We went to groups a year ago, and started HS back in December, we have had a dreadful time with our original HS SW, he even said that it would be best if we withdrew our application as would save him on paperwork (some of you may remember my post on this)  He also mentioned that we should have got more child care experience, but when I spoke to SS back in October they said that my experience was enough.  On our 7th HS our SW advised after 2 hours of normal assessment that he would put a recommendation for us not to be approved.

We went to see the head of adoption on our LA regarding this and they were pretty much horrified of what we told them and were not happy with his lack of professionalism and then allocated us to a new SW (who then we did not see for 5 weeks).  Our new SW went to see my ex husband which I knew he would come out with a load of lies and he did.

Had a meeting today with our new SW and she said we would not get through panel as I had not explored any councelling about my infertility (thats because my partner and I are quite private people and we talk through it and deal with it ourselves) and didnt get any child care experience.  This should have been spoken about in our first visit of home assessment but they have waited this long.  We feel they are closing ranks on us as we complained, our medicals are fine, etc etc

My ex husband had the opportunity at last as he said to have the opportunity to have revenge - basically he left me for a friend but he's bitter about me moving money to protect me and he ended up going bankrupt - SW not happy with me taking the money as he told them I "stole" it., and felt that our SW kept exploring why I did this.

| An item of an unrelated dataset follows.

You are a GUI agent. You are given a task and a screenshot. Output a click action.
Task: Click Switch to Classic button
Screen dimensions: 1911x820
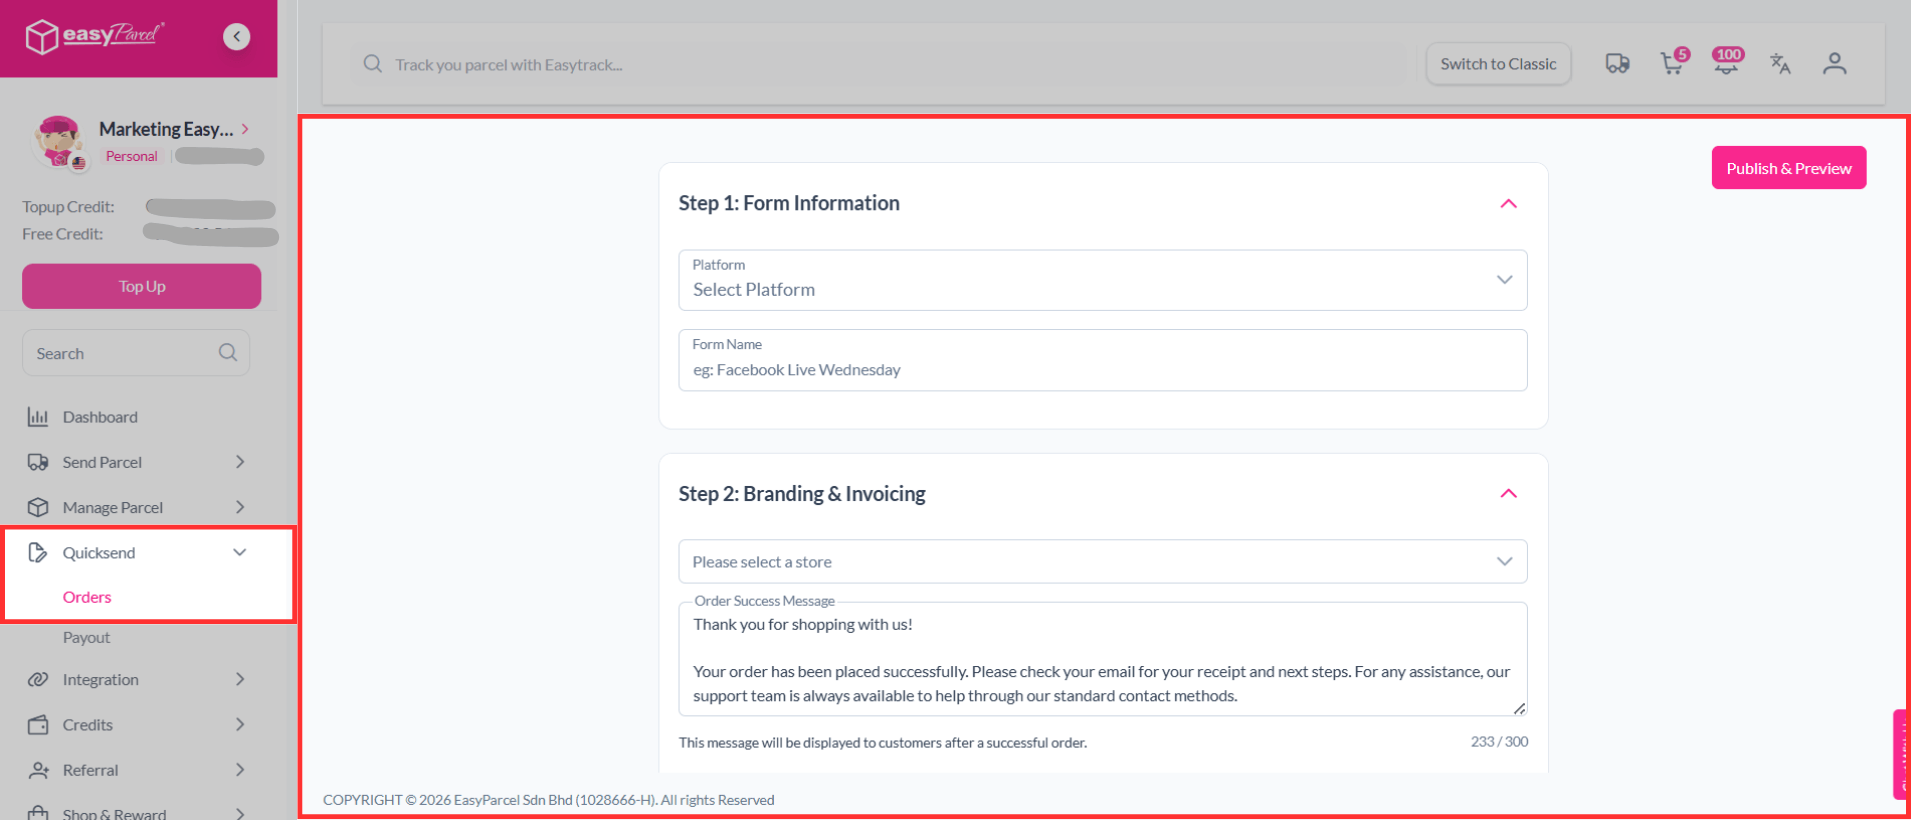[1498, 64]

Original SW's report to all 3 referees shows incorrect names, dates, all 3 of our referees sent them back

We have today received his Form F and every page is wrong, including our names, dates, previous partners - the list goes on.  its totally shocking, even says I was married twice!! (I must have missed one) 

Why is it so horrendous - when they sat with us today, all I thought about was our spare room could be occupied by a child that needs loving parents and stability - but it seems it going to stay empty.  

Gutted and upset/stressed cannot explain how we feel,


----------



## Poppets Mammy (Mar 7, 2011)

Didnt want to read and run....

Not much I can say but I am sending a lot of    and some   to hope your future holds a more positive journey.

Hopefully you can find a different agency that is prehaps more professional and will deal with your situation better.

Good luck, wishing you all the best for the future  

Take care
X


----------



## flickJ (Feb 9, 2012)

Dinks, I am so,so sorry that your journey so far has been so horrendous   

As we get closer to the starting gate, I am thinking back at some of the things DH and I have been through, but it is nothing compared to what you have been through. I feel you must be a strong person to have dealt with all that has been thrown at you so far. 

I hope you find a way through this and that you get a positive outcome


----------



## Cornflower (Jun 5, 2011)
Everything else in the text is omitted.